-- SUPPLIED INFORMATION follows --

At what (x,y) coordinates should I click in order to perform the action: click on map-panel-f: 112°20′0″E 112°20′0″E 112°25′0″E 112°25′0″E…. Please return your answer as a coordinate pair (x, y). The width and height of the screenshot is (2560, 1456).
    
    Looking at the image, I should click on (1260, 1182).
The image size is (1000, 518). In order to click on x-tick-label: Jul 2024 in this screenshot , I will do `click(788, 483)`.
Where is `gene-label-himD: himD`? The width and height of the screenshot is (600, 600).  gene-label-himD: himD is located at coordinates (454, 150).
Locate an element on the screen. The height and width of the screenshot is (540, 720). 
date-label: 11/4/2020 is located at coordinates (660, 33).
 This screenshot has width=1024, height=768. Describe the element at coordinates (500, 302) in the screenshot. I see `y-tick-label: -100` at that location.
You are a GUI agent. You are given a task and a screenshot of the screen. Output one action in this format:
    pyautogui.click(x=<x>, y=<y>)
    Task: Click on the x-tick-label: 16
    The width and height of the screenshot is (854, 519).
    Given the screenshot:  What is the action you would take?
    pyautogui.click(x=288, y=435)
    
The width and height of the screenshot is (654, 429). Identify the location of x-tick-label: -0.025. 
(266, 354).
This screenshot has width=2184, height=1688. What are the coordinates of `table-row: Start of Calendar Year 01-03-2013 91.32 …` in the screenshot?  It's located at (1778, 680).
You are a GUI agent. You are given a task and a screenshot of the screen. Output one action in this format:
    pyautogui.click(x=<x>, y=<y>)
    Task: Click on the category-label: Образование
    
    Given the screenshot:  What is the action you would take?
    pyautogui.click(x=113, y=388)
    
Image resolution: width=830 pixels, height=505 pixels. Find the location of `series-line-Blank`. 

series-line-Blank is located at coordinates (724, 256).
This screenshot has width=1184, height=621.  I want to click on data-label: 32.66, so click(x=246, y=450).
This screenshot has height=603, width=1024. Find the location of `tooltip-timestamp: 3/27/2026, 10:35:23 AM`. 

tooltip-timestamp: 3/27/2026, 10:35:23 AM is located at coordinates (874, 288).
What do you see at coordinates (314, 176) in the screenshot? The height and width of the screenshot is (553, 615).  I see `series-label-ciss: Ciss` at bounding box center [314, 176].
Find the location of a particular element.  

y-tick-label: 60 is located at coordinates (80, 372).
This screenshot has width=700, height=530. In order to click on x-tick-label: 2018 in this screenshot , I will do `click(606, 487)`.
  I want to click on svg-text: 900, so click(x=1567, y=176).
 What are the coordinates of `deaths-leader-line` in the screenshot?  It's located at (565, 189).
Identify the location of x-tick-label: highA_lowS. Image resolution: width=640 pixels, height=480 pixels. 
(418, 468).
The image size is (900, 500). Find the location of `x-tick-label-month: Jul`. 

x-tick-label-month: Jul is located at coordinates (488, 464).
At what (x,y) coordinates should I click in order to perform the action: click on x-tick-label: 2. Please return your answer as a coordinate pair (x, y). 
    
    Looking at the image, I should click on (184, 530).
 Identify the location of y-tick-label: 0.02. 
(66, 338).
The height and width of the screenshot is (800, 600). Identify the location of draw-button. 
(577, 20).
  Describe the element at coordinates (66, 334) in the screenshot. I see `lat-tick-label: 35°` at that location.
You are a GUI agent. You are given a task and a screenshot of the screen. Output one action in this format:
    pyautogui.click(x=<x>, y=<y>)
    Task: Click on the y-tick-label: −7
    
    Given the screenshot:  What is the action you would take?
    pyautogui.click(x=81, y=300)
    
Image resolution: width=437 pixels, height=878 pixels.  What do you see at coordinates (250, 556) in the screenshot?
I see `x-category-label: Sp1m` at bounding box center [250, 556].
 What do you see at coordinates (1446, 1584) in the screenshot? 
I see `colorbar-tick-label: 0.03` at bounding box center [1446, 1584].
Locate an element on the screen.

-- SUPPLIED INFORMATION concluded --

» EXERCISE OBJECTIVE: Reproduce all of the data above line for line, without changing any character.

» REPLY TO THE EXERCISE:
At what (x,y) coordinates should I click in order to perform the action: click on map-panel-f: 112°20′0″E 112°20′0″E 112°25′0″E 112°25′0″E…. Please return your answer as a coordinate pair (x, y). The width and height of the screenshot is (2560, 1456).
    
    Looking at the image, I should click on (1260, 1182).
The image size is (1000, 518). In order to click on x-tick-label: Jul 2024 in this screenshot , I will do `click(788, 483)`.
Where is `gene-label-himD: himD`? The width and height of the screenshot is (600, 600).  gene-label-himD: himD is located at coordinates (454, 150).
Locate an element on the screen. The height and width of the screenshot is (540, 720). 
date-label: 11/4/2020 is located at coordinates (660, 33).
 This screenshot has width=1024, height=768. Describe the element at coordinates (500, 302) in the screenshot. I see `y-tick-label: -100` at that location.
You are a GUI agent. You are given a task and a screenshot of the screen. Output one action in this format:
    pyautogui.click(x=<x>, y=<y>)
    Task: Click on the x-tick-label: 16
    The width and height of the screenshot is (854, 519).
    Given the screenshot:  What is the action you would take?
    pyautogui.click(x=288, y=435)
    
The width and height of the screenshot is (654, 429). Identify the location of x-tick-label: -0.025. 
(266, 354).
This screenshot has width=2184, height=1688. What are the coordinates of `table-row: Start of Calendar Year 01-03-2013 91.32 …` in the screenshot?  It's located at (1778, 680).
You are a GUI agent. You are given a task and a screenshot of the screen. Output one action in this format:
    pyautogui.click(x=<x>, y=<y>)
    Task: Click on the category-label: Образование
    
    Given the screenshot:  What is the action you would take?
    pyautogui.click(x=113, y=388)
    
Image resolution: width=830 pixels, height=505 pixels. Find the location of `series-line-Blank`. 

series-line-Blank is located at coordinates (724, 256).
This screenshot has width=1184, height=621.  I want to click on data-label: 32.66, so click(x=246, y=450).
This screenshot has height=603, width=1024. Find the location of `tooltip-timestamp: 3/27/2026, 10:35:23 AM`. 

tooltip-timestamp: 3/27/2026, 10:35:23 AM is located at coordinates (874, 288).
What do you see at coordinates (314, 176) in the screenshot? The height and width of the screenshot is (553, 615).  I see `series-label-ciss: Ciss` at bounding box center [314, 176].
Find the location of a particular element.  

y-tick-label: 60 is located at coordinates (80, 372).
This screenshot has width=700, height=530. In order to click on x-tick-label: 2018 in this screenshot , I will do `click(606, 487)`.
  I want to click on svg-text: 900, so click(x=1567, y=176).
 What are the coordinates of `deaths-leader-line` in the screenshot?  It's located at (565, 189).
Identify the location of x-tick-label: highA_lowS. Image resolution: width=640 pixels, height=480 pixels. 
(418, 468).
The image size is (900, 500). Find the location of `x-tick-label-month: Jul`. 

x-tick-label-month: Jul is located at coordinates (488, 464).
At what (x,y) coordinates should I click in order to perform the action: click on x-tick-label: 2. Please return your answer as a coordinate pair (x, y). 
    
    Looking at the image, I should click on (184, 530).
 Identify the location of y-tick-label: 0.02. 
(66, 338).
The height and width of the screenshot is (800, 600). Identify the location of draw-button. 
(577, 20).
  Describe the element at coordinates (66, 334) in the screenshot. I see `lat-tick-label: 35°` at that location.
You are a GUI agent. You are given a task and a screenshot of the screen. Output one action in this format:
    pyautogui.click(x=<x>, y=<y>)
    Task: Click on the y-tick-label: −7
    
    Given the screenshot:  What is the action you would take?
    pyautogui.click(x=81, y=300)
    
Image resolution: width=437 pixels, height=878 pixels.  What do you see at coordinates (250, 556) in the screenshot?
I see `x-category-label: Sp1m` at bounding box center [250, 556].
 What do you see at coordinates (1446, 1584) in the screenshot? 
I see `colorbar-tick-label: 0.03` at bounding box center [1446, 1584].
Locate an element on the screen.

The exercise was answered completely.